News 12 at 6 o'clock / Monday, Jan. 16, 2012
AIKEN CTY., S.C. -- Steve Bigg of South Carolina Collision Center says he usually parks his tow truck outside of his home.
As a tow truck driver, he says he usually only has minutes to respond.
"We run a 24-hour towing business here out of the home," he said.
On Jan. 3, Bigg parked his diesel-fueled truck in front of his house and plugged in his block heater.
"It was going to go down to about 24 degrees that night," he remembered.
A block heater is a device used to keep diesel engines warm during cold weather.
Around 3 a.m., Bigg was awakened by an incredible noise.
"It was a very loud explosion," he said.
He says all he saw was fire outside.
"Just grabbed the water hose and got proactive and grabbed the water hose trying to keep he flames off of the home."
The fire destroyed his work truck and wife's car, badly damaged his children's trucks and burned the side of his home.
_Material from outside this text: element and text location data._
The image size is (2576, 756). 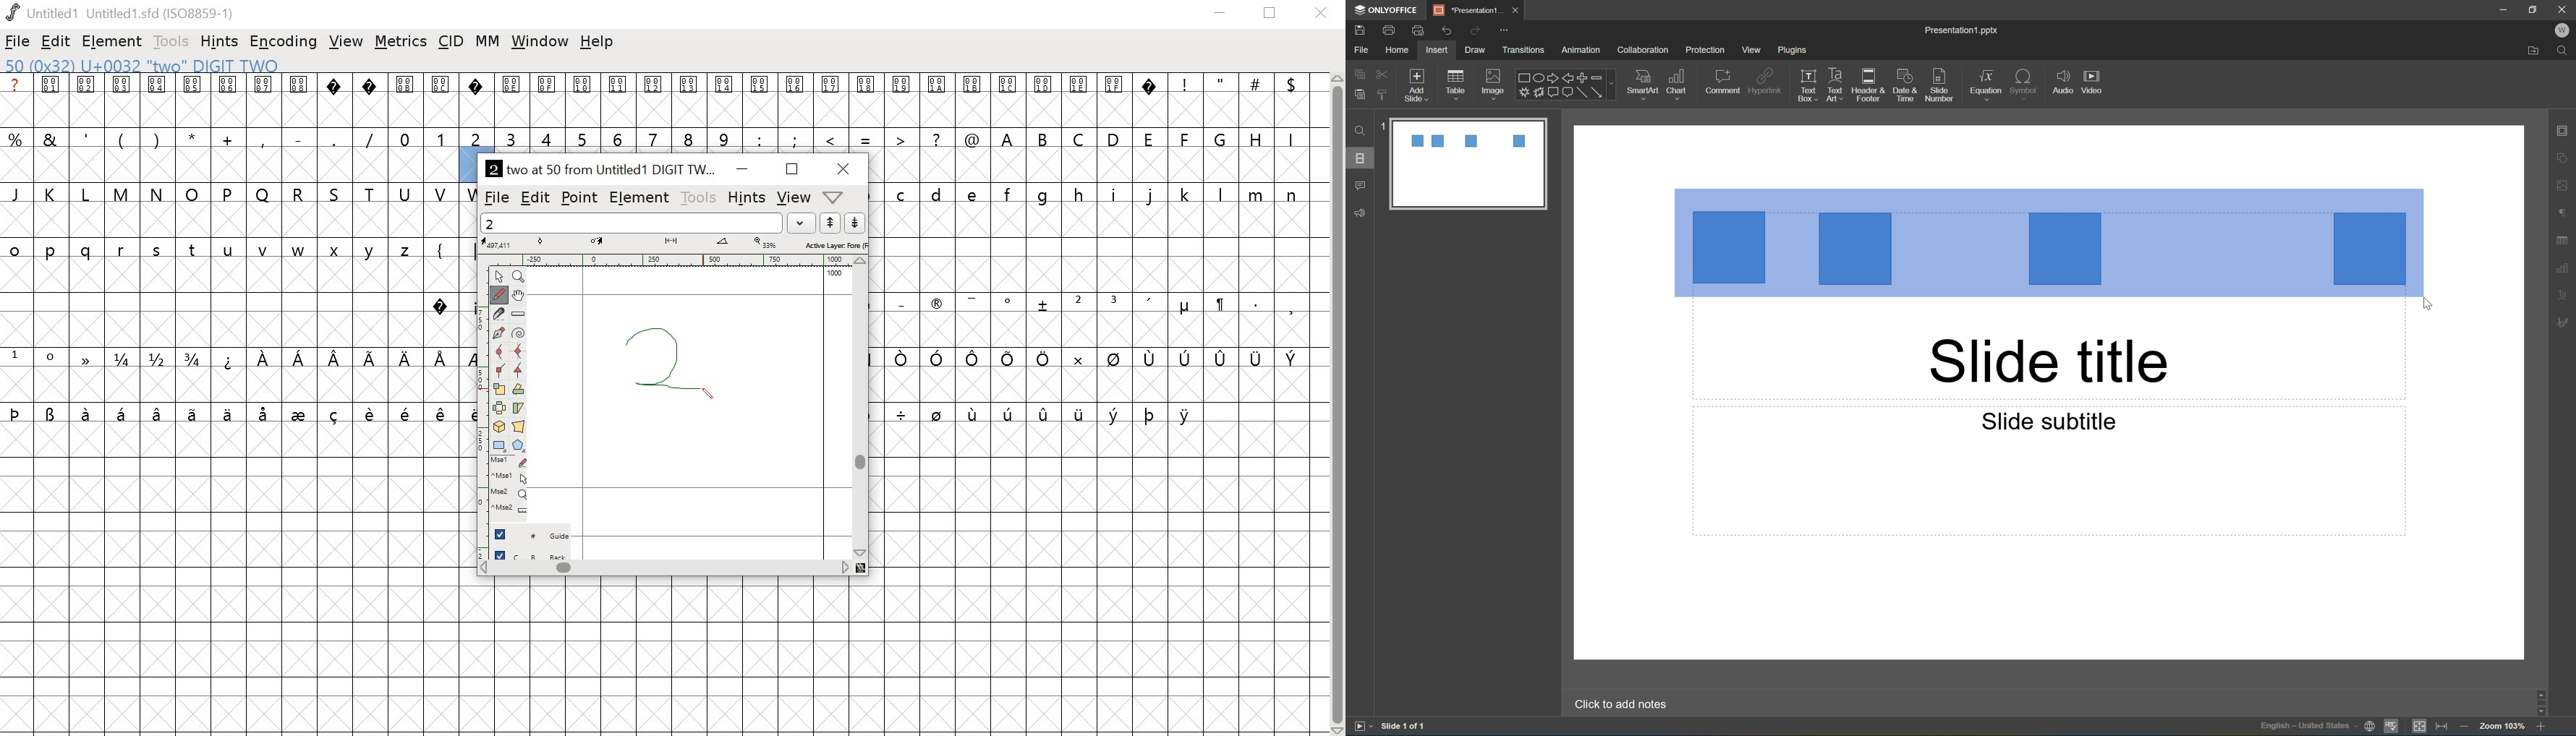 What do you see at coordinates (1525, 49) in the screenshot?
I see `transitions` at bounding box center [1525, 49].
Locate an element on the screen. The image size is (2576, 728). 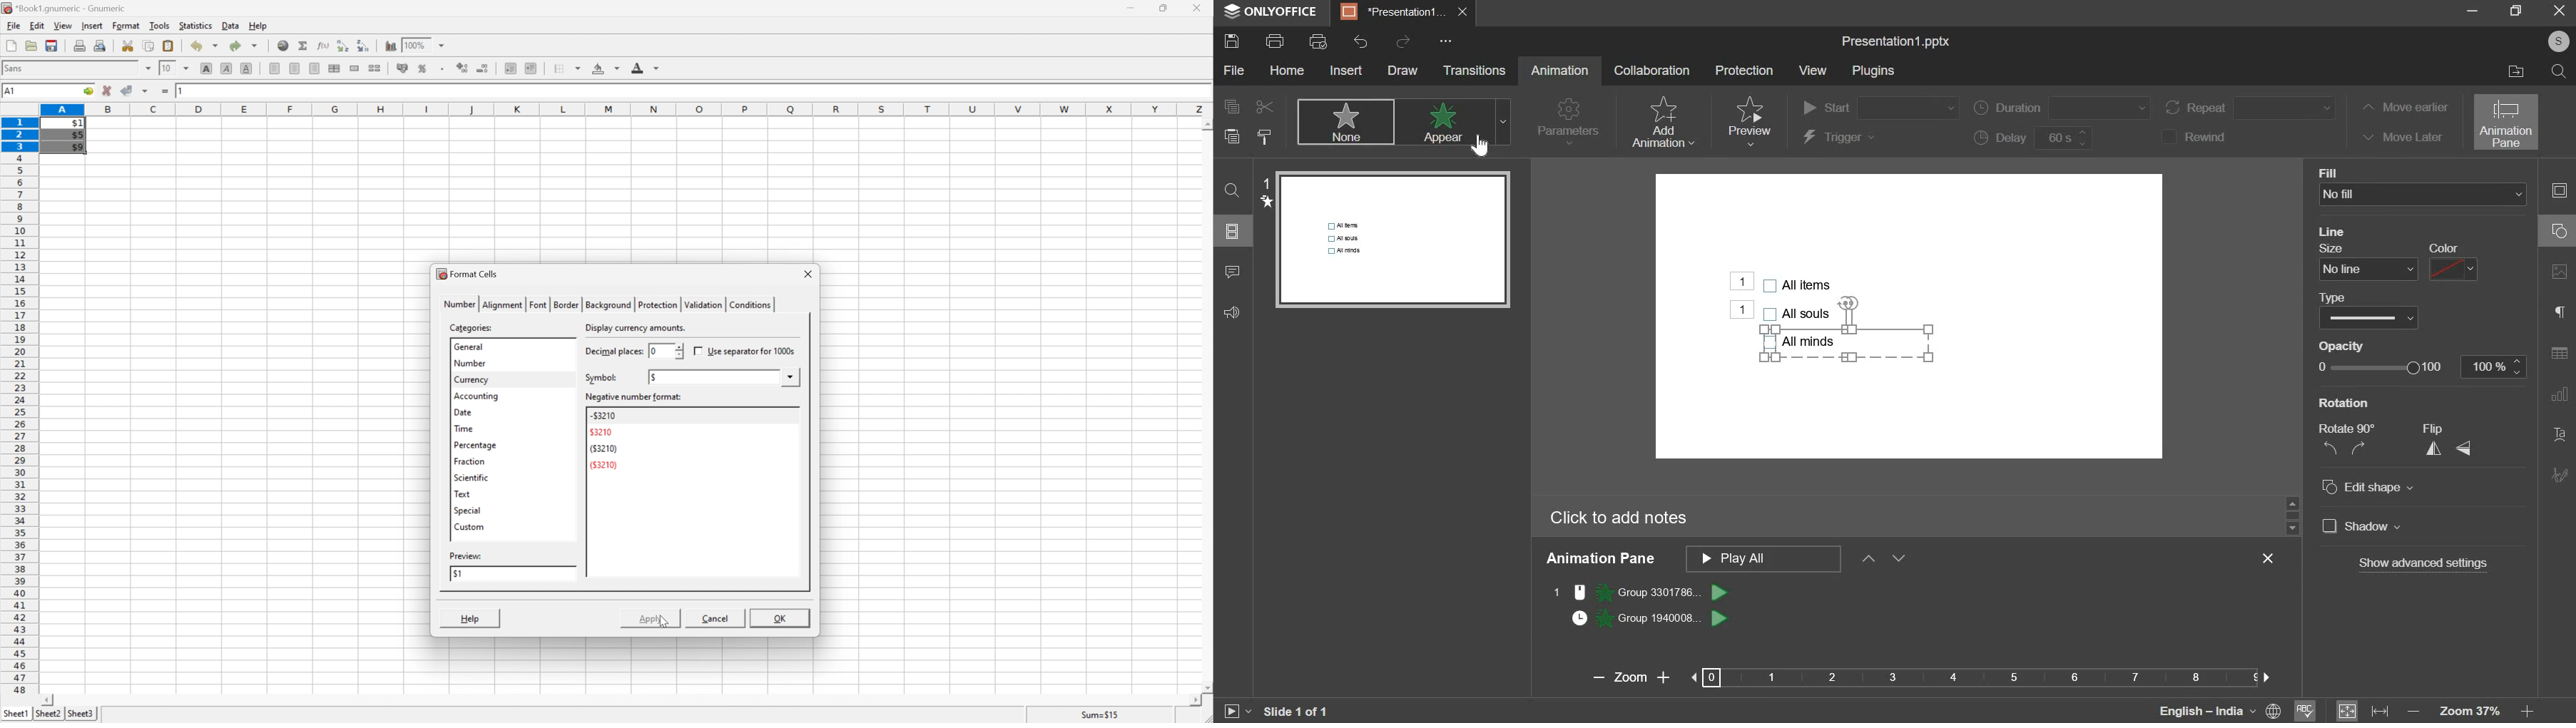
feedback is located at coordinates (1238, 312).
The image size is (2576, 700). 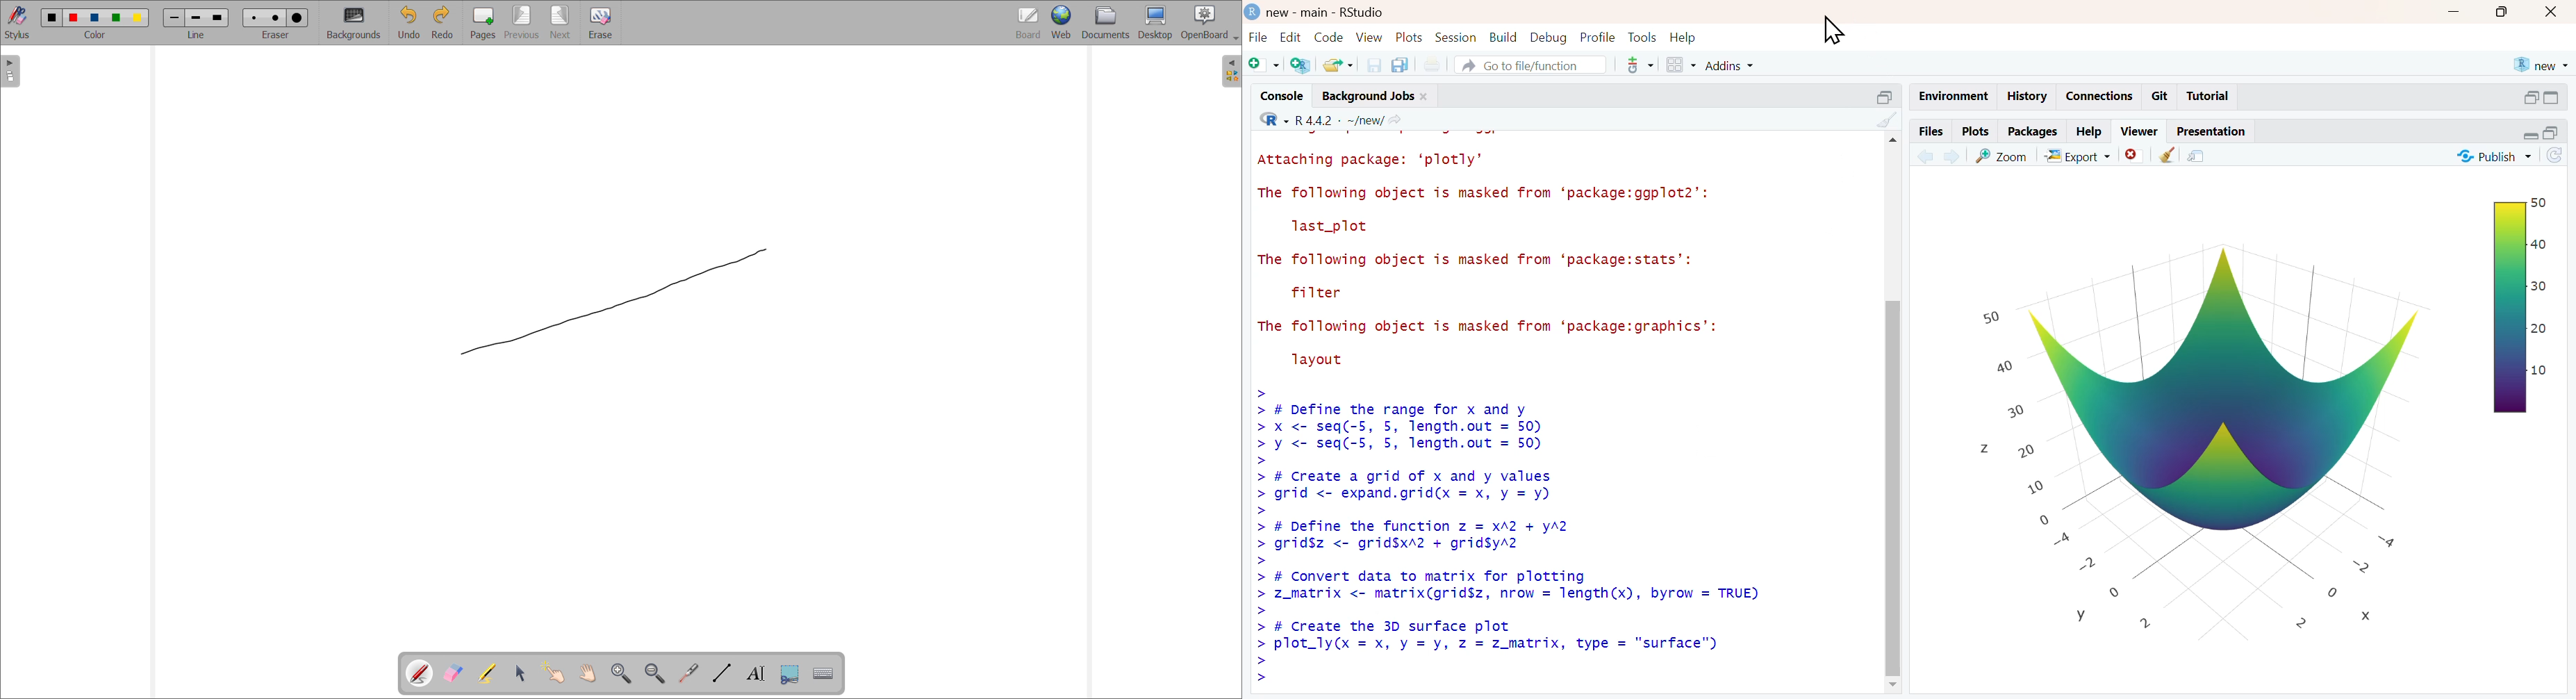 What do you see at coordinates (2560, 97) in the screenshot?
I see `maximize` at bounding box center [2560, 97].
Firefighters told News 12 the engine block heater may have caused the fire but since they did not bring out an investigator, the official cause was ruled as "unknown."
Henry Crawn knows all things diesel, including block heaters.
"Anything electrical can be a potential fire, especially since they sit out in the weather," the owner of Motion Automotive said.
Crawn has no way of knowing if the block heater is responsible for causing the fire at Bigg's house but says its a good idea to occasionally inspect the wiring connected to it.
"When you are inspecting the wire, you are looking for any cracks or breaks in the wire itself," he said.
He also recommends plugging block heaters into a GFCI outlet and to use a heavy extension cord.
Crawn says block heater fires are very rare but it's always good to practice prevention.